The overflow would cross into the West Arm in the area of the Narrows Dam – the same route it took until the mine was developed in the late 1940s – early 1950s.
The consultants, AMEC Foster Wheeler, chose this option from among six laid out early last year. Generally speaking, each of the others involved a more dramatic intervention at the site. Most (like the one chosen) saw the overflow from pit lakes rejoining the Seine River system west of Atikokan; one would have redirected the flow through Atikokan (east to west) via Strawhat Creek and the Atikokan River.
At this point, the option chosen is a long-range concept designed to guide how the site will be managed.
“Rehabilitation of the site will unfold over a long period of time,” wrote MNRF regional director Amanda Holmes in a March 6 letter to the Town. “Rehabilitation planning and implementation will require a flexible approach to be responsive to the complexity of the site and evolving conditions (e.g., advances in technology, changing climate, response of the environment to clean-up actions).”
There is one especially significant unknown with allowing the overflow to run through the West Arm. When the Hogarth and Roberts pits where developed in 1951-52, the silt removed from them was dumped on the ice covering the West Arm. When that silt washed down the Seine River system, it caused major fish habitat and water supply problems downstream, all the way to Rainy Lake.
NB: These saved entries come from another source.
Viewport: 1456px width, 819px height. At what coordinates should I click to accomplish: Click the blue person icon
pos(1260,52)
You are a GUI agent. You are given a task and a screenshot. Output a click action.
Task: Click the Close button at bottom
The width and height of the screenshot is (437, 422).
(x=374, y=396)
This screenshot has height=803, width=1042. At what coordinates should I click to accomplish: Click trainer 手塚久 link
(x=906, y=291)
The problem was so acute Steep Rock Iron Mines decided to isolate the West Arm, and divert the Seine River system around it.
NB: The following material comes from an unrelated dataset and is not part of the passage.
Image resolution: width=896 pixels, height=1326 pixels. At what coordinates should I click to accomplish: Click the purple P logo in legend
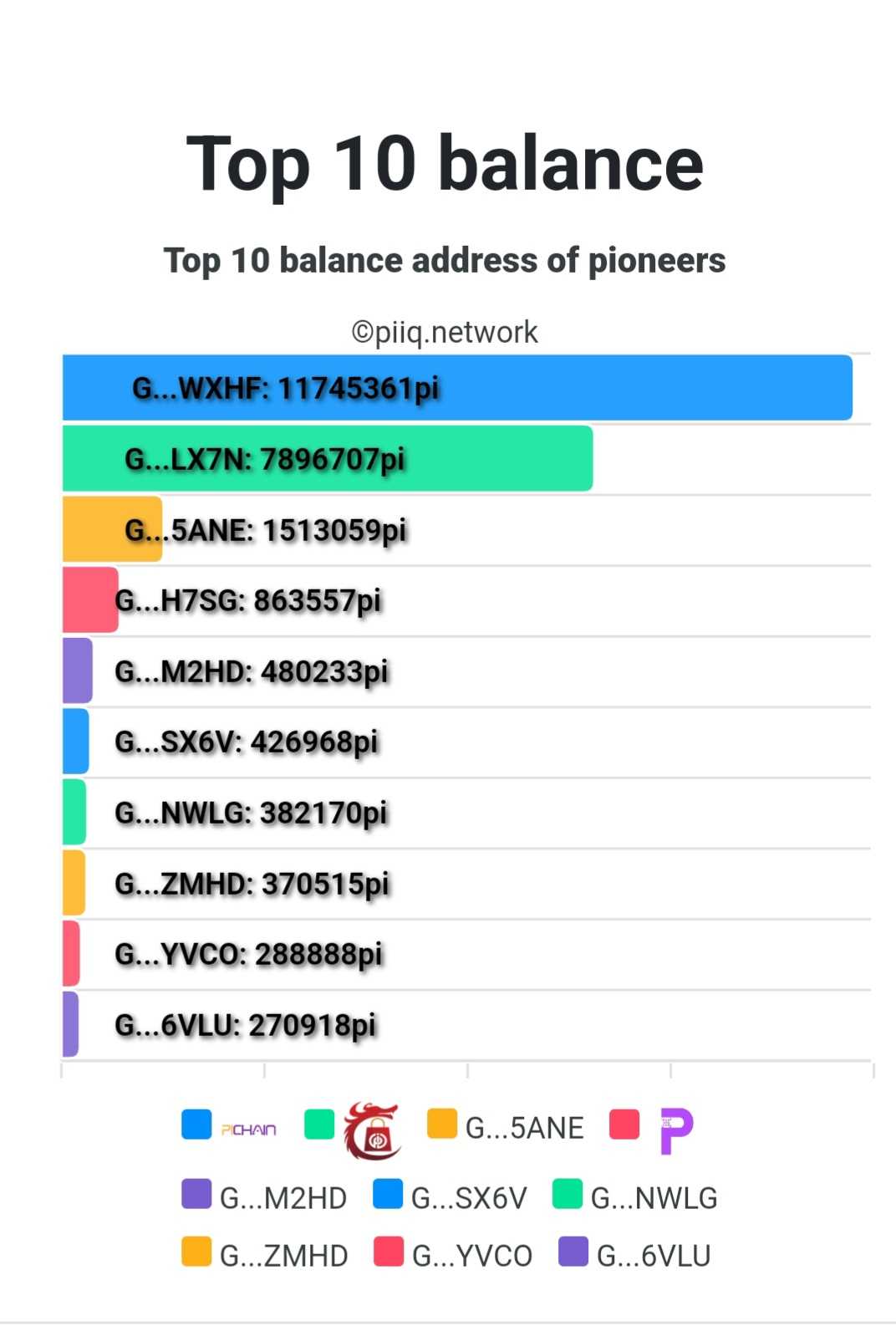tap(676, 1131)

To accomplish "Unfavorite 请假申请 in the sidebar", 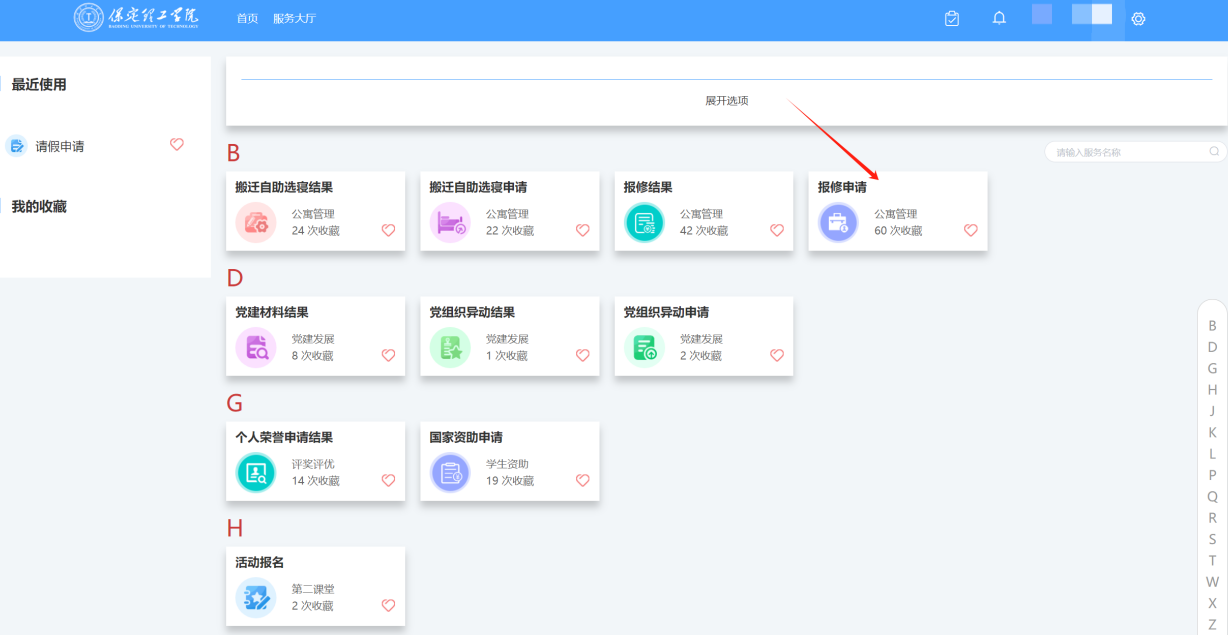I will 176,145.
So, the question is: How will those sediments react nearly 120 years later when the West Arm rejoins the Seine River system? (The pit lakes are expected to overflow around 2070.)
That issue is among many the MNRF will study in coming years.
So far, study of the site suggests the pit waters are of fairly good, and improving, quality. This, combined with stratification effects (the best quality water tends to be at the top levels on the pit lakes, the levels from which water will spill out into the broader environment), suggests the overflow that reaches the West Arm will be of good quality.
The MNRF will study an idea to add water to the pits at some point to help ensure good water quality.
Holmes said study of the site and rehab plan development will continue, and that as specific actions are planned, there would be additional consultation with the Town and residents.
Not yet on the radar are the Town’s two main concerns around the rehab effort: the fate of Highway 622 and of the Mount Fairweather downhill ski centre.
In about 30 years – unless there is some sort of intervention – water accumulating now in the old pits will naturally flow back into the East Arm of Steep Rock Lake, between the Fairweather and Hardy dams, and flood the ski hill and about a kilometre of Highway 622.